▶ **Quoted text**
---

Create tables
I have a database composed of two tables:
ENTITE_CANDIDATE
VARIATIONS
Tables are created by using the following queries:
CREATE TABLE IF NOT EXISTS ENTITE_CANDIDATE (ID INTEGER PRIMARY KEY NOT NULL, ID_KBP TEXT NOT NULL, wiki_title TEXT, type TEXT NOT NULL);"
CREATE TABLE IF NOT EXISTS VARIATIONS (ID INTEGER PRIMARY KEY NOT NULL, ID_ENTITE INTEGER, NAME TEXT, TYPE TEXT, LANGUAGE TEXT, FOREIGN KEY(ID_ENTITE) REFERENCES ENTITE_CANDIDATE(ID));"

---

(Data listing)
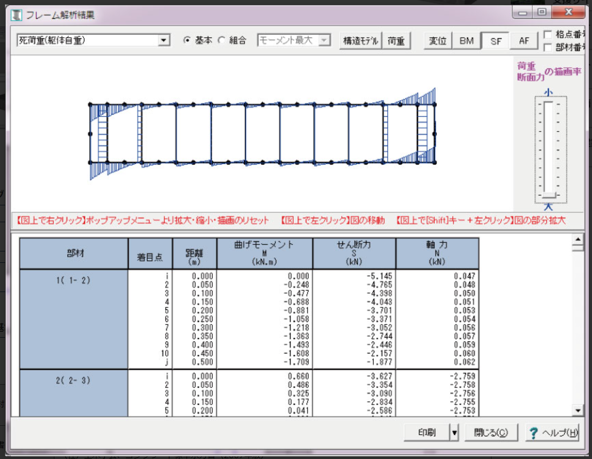Expand the モーメント最大 dropdown list
Screen dimensions: 592x459
point(324,40)
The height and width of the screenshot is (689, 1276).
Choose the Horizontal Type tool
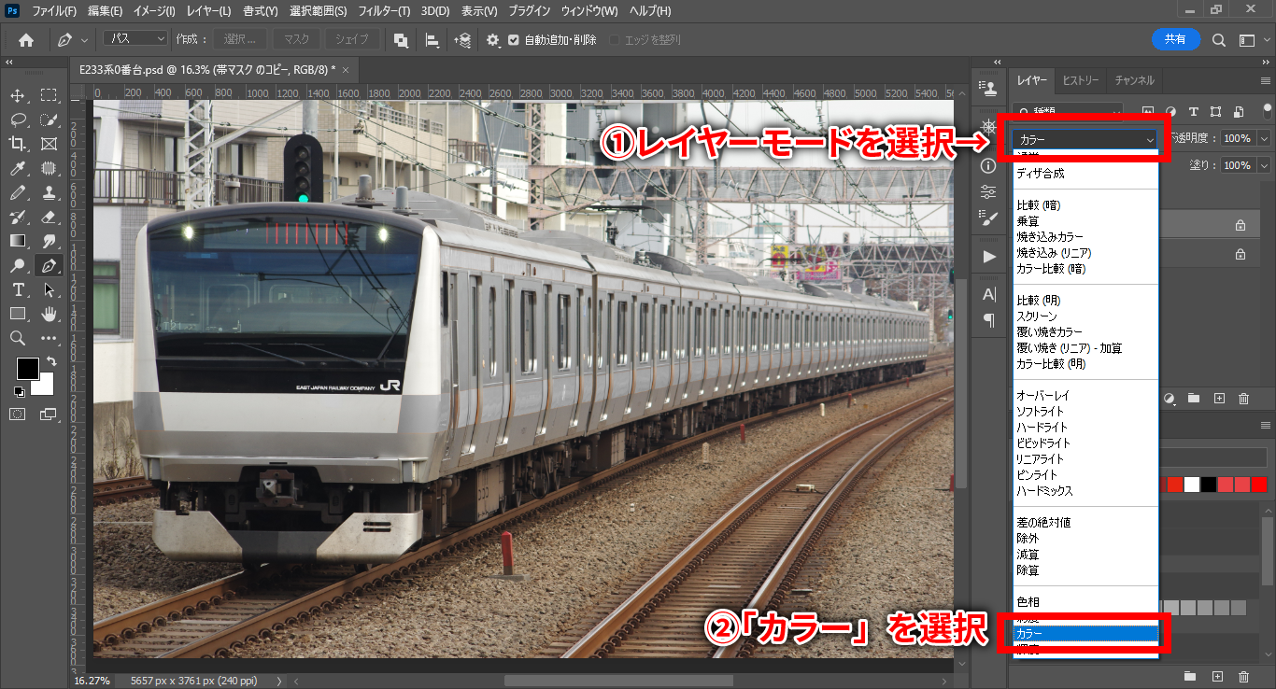tap(18, 289)
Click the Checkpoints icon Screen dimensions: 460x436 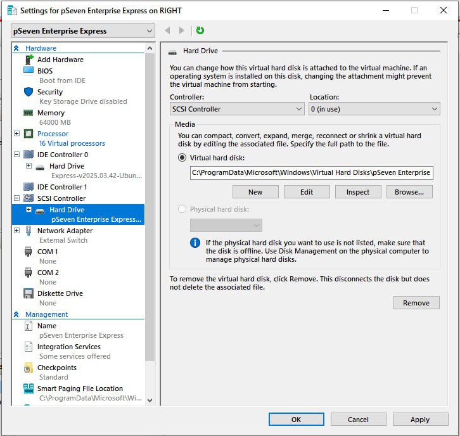coord(29,368)
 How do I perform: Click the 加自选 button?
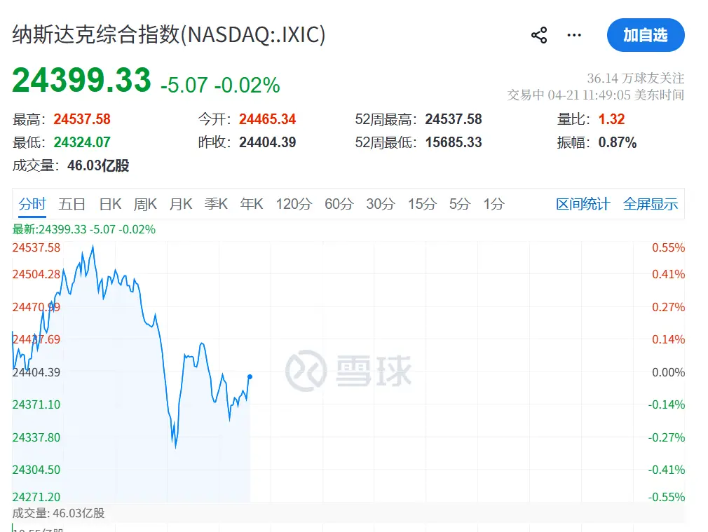pos(646,36)
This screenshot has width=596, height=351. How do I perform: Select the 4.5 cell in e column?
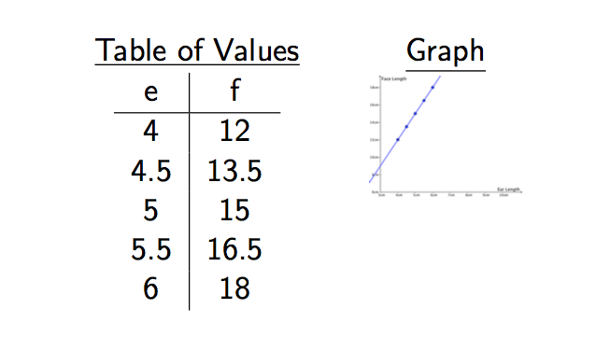point(151,171)
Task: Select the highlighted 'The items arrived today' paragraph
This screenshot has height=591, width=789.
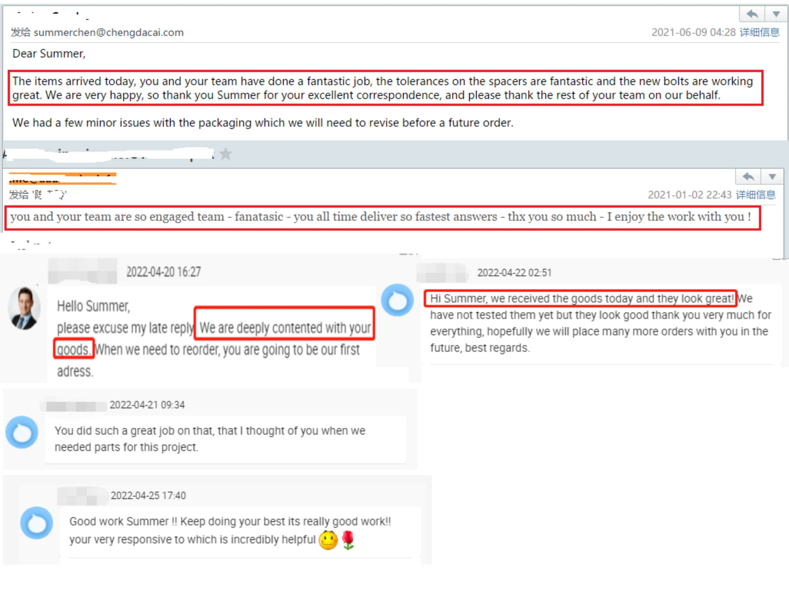Action: pos(385,88)

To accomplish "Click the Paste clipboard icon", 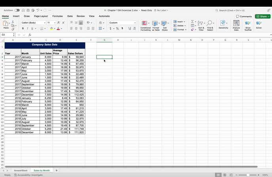I will [x=6, y=24].
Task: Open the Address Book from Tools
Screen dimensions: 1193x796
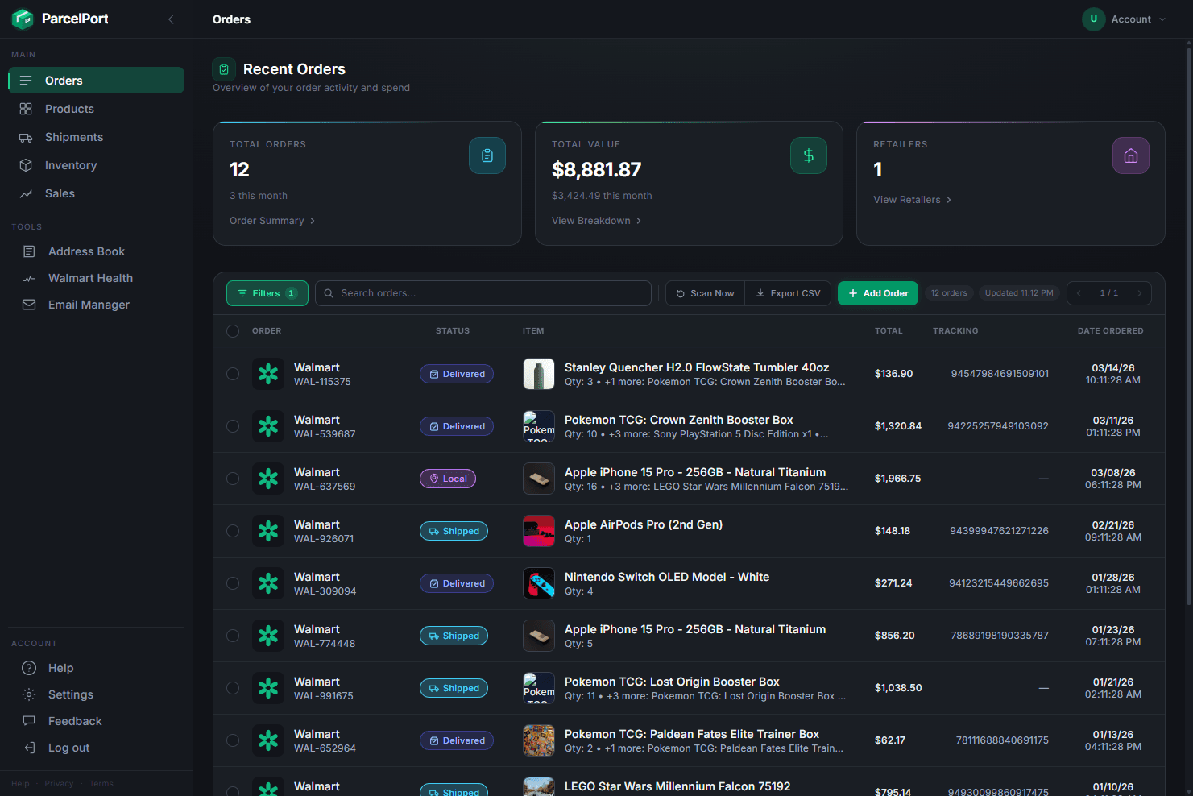Action: tap(86, 251)
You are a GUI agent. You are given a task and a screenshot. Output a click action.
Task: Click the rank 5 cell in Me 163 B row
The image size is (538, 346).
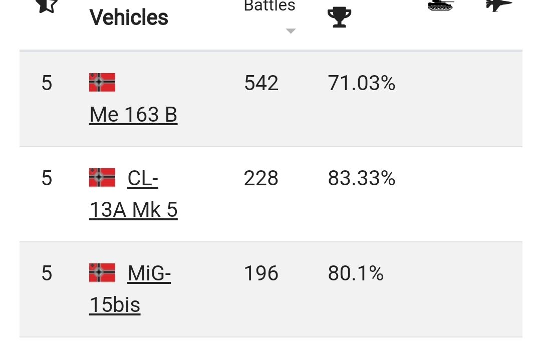pos(47,83)
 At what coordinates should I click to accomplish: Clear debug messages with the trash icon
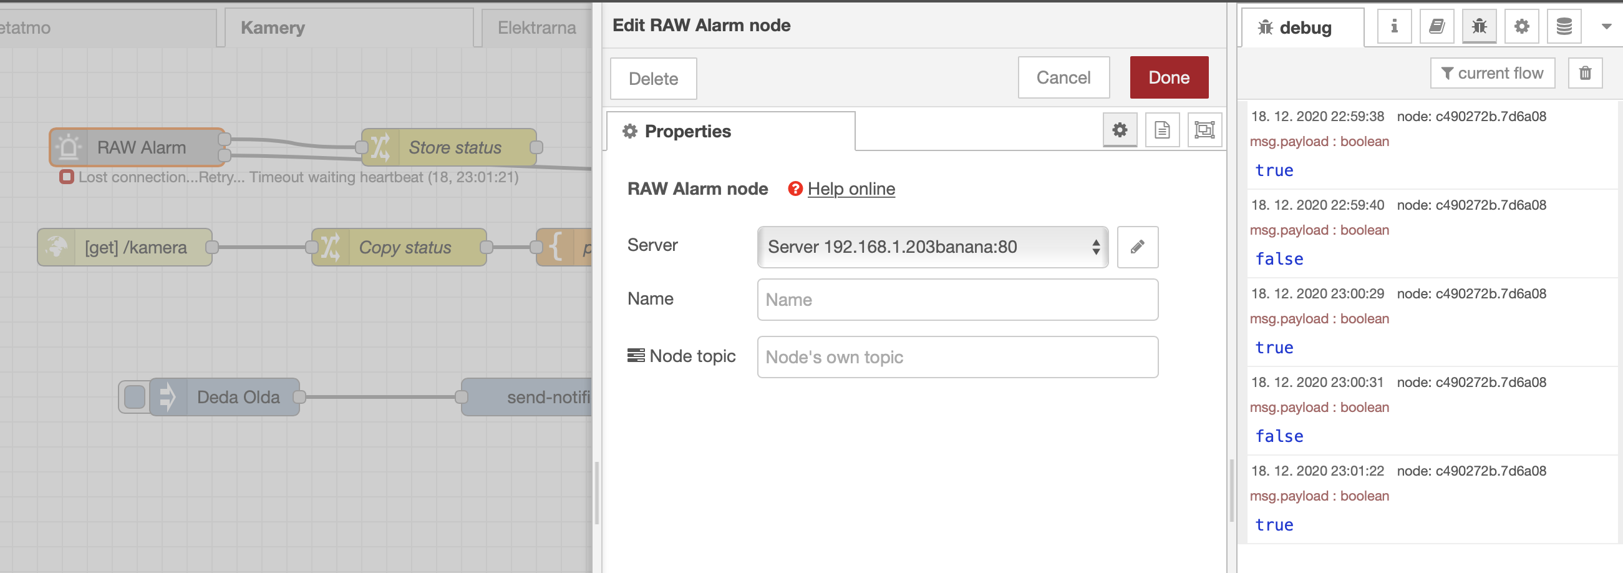(x=1586, y=72)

---

▶ **Problems to work on**
1: Summarize the post about creating tables in two sentences.
2: In the post about creating tables, which VARIATIONS column is declared as a foreign key, and what does it reference?
3: Please carry on writing the post about creating tables from its last line.
The items aren't needed for anything here.

▶ **Task-by-task answers**
1: The database has two tables, ENTITE_CANDIDATE and VARIATIONS, each created with a CREATE TABLE IF NOT EXISTS query. VARIATIONS has an ID_ENTITE column that is a foreign key referencing ID in ENTITE_CANDIDATE.

2: ID_ENTITE, which references ID in ENTITE_CANDIDATE.

3:
Table ENTITE_CANDIDATE is composed of 818,742 records
Table VARIATIONS is composed of 154,716,653 records
Index tables
I indexed the previous tables by using the following queries:
`CREATE INDEX var_id ON VARIATIONS (ID, ID_ENTITE, NAME);`
`CREATE INDEX entity_id ON ENTITE_CANDIDATE (ID, wiki_title);`
Retrieve information
I want to retrieve from table VARIATIONS the following records:
"SELECT ID, ID_ENTITE, NAME FROM VARIATIONS WHERE NAME=foo ;"
Every select query is taking around 5.414931 seconds. I know the table contains a very large number of records. But can I make the retrieval faster? Am I indexing correctly the tables?
The documentation says:
the index might be used if the initial columns of the index … appear in WHERE clause terms.
This query uses only the NAME column to search, so the var_id index cannot be used. (That index is useful only for lookups that use ID, which is mostly useless because the ID column is already indexed as PRIMARY KEY.)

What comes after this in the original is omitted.